▶ Задание: Можете поменять «station» на «stop» во всех записях от строки с «Given: Open the» до самого конца, оставив остальное без изменений? Изображения в ответ не включайте.

******************************

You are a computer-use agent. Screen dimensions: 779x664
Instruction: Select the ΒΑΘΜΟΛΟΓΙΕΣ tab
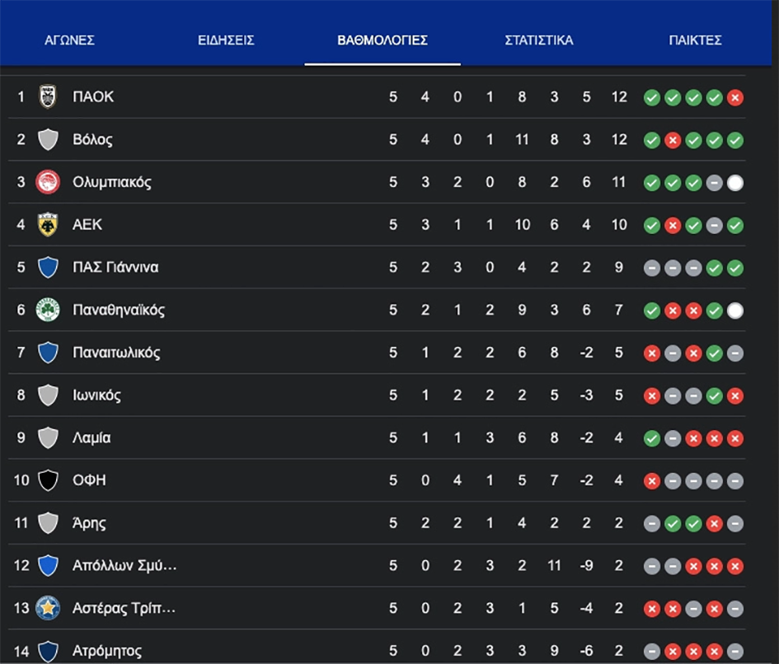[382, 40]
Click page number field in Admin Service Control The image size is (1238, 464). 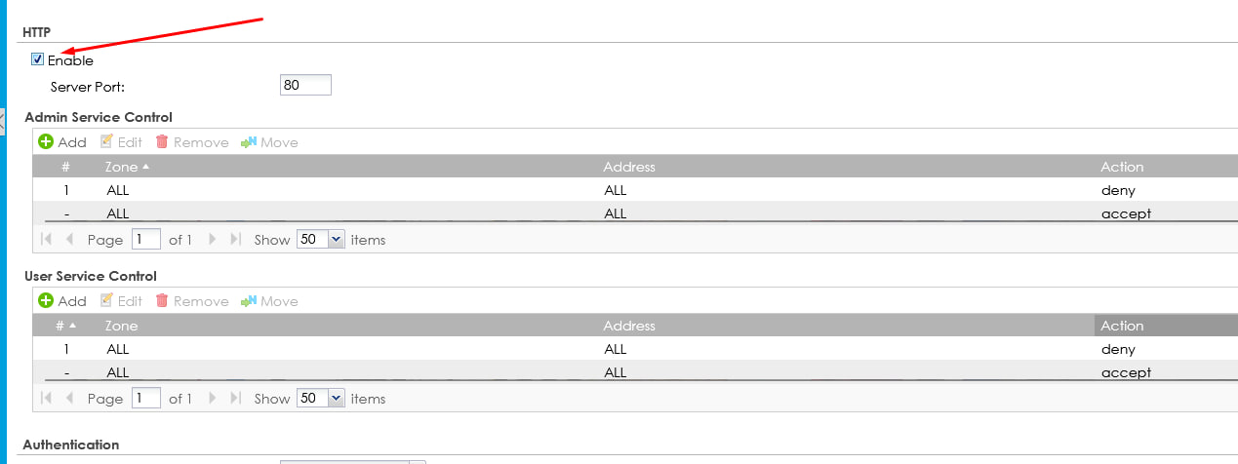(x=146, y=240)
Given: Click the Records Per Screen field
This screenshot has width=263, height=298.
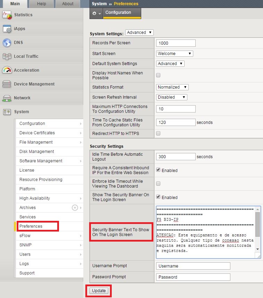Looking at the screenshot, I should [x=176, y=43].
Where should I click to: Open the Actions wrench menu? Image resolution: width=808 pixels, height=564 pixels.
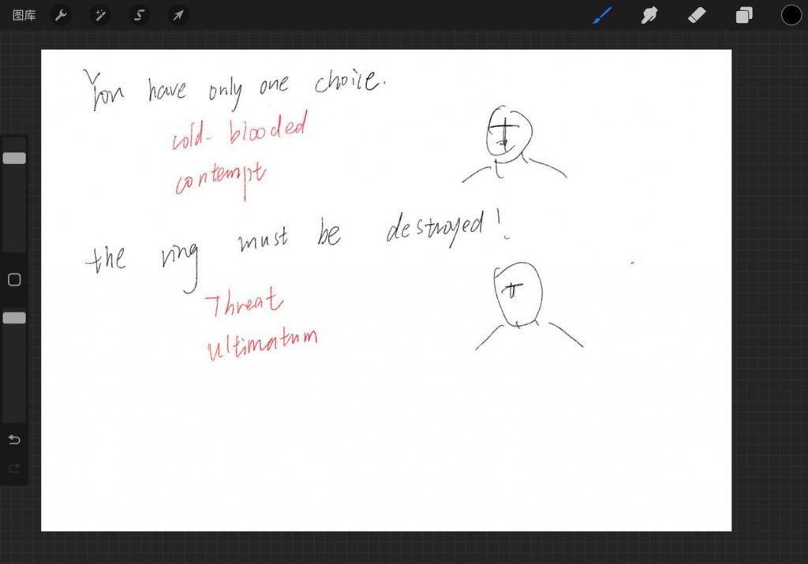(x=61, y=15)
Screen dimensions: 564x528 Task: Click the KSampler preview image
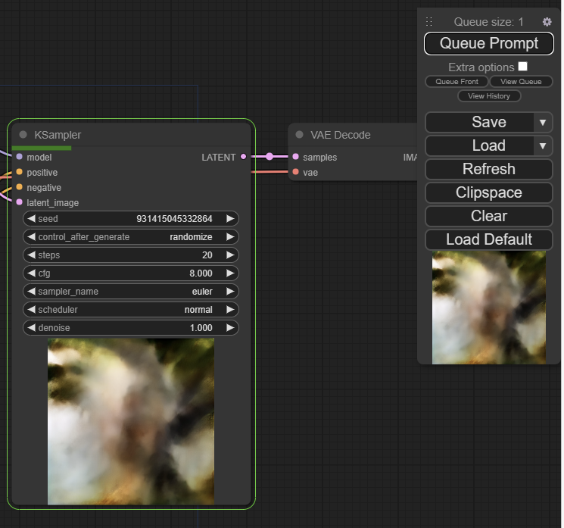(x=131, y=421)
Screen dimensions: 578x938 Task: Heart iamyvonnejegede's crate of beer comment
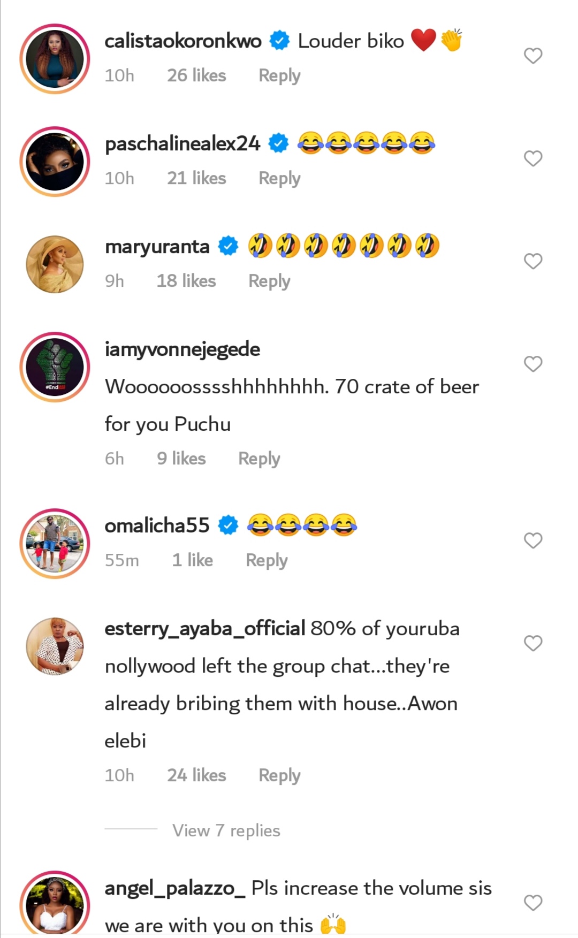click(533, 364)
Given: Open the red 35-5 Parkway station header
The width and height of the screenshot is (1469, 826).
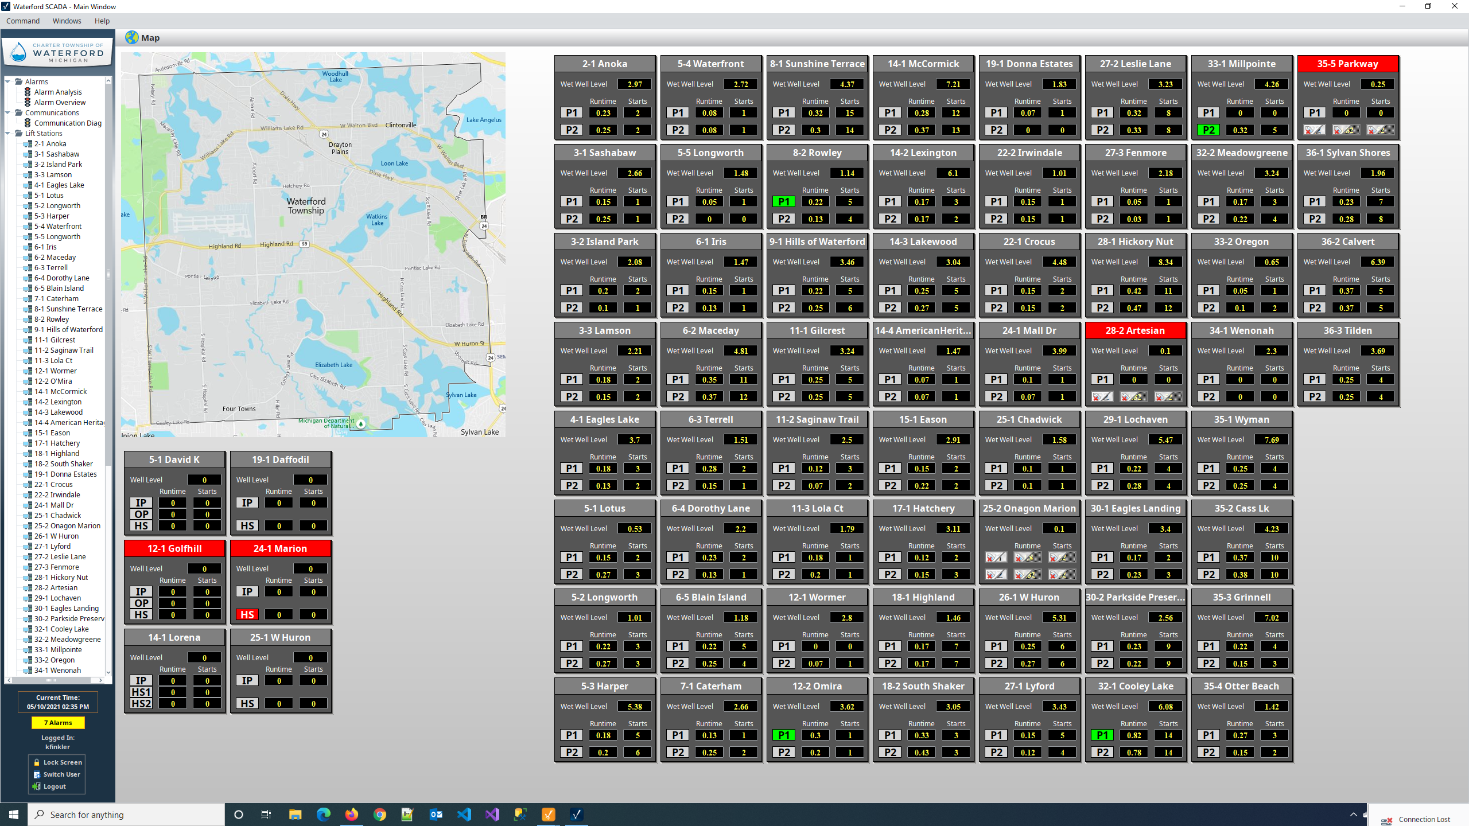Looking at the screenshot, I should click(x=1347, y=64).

******************************

▶ Решение:
Given: Open the red 35-5 Parkway stop header
The width and height of the screenshot is (1469, 826).
Looking at the screenshot, I should click(x=1347, y=64).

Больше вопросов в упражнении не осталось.